Published March 5, 2026 Updated March 5, 2026 07:49am
 Mojtaba Khamenei
Mojtaba Khamenei

DUBAI: Mojtaba Khamenei has emerged as frontrunner to succeed his late father as Iran’s supreme leader.

The 56-year-old survived the US-Israeli aerial blitz of his country, which claimed the life of his father Ayatollah Ali Khamenei and a host of other senior leaders.

Two Iranian sources told Reuters Mojtaba was not in Tehran during the strike that destroyed the supreme leader’s compound, and also claimed the lives of his wife, another son and a number of senior military and leadership figures.

As fresh explosions rang out in Tehran, plans for a funeral for the elder Khamenei were in doubt.

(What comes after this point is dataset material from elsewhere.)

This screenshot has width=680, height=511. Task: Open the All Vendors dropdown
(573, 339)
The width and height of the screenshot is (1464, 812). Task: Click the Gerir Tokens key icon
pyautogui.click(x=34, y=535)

His body had been scheduled to lie in state in a vast Tehran mosque from Wednesday evening, but state media reported the farewell ceremony was postponed.

The Assembly of Experts that will select the new leader is “close to a conclusion” and will announce its decision soon, Assembly member Ayatollah Ahmad Khatami told state TV on Wednesday, without naming the candidates.

Hassan Khomeini, grandson of first supreme leader Imam Khomeini and a champion of the reformist faction sidelined in recent decades, is also said to be in the running.

Mojtaba was born in 1969 in the city of Mashhad and grew up as his father was helping lead the opposition to the Shah. As a young man, he served in the Iran-Iraq war.

Mojtaba studied under religious conservatives in the seminaries of Qom, and holds the honorific title of ‘Hujjat al-Islam’ — a notch below the rank of Ayatollah, like his father.

Critics say Mojtaba lacks the clerical credentials to be supreme leader; he has never held a formal government position, but was widely seen as the gatekeeper to his father. He has also appeared at loyalist rallies, but has rarely spoken in public.

The US Treasury Department imposed sanctions on Mojtaba in 2019, saying he represented the supreme leader in “an official capacity despite never being elected or appointed to a government position” aside from working in his father’s office.

Ayatollah Alireza Arafi has also emerged as a central figure after being appointed to an interim three-member leadership council to manage state affairs alongside President Masoud Pezeshkian and Chief Justice Gholam-Hossein Mohseni-Ejei, following Khamenei’s assassination.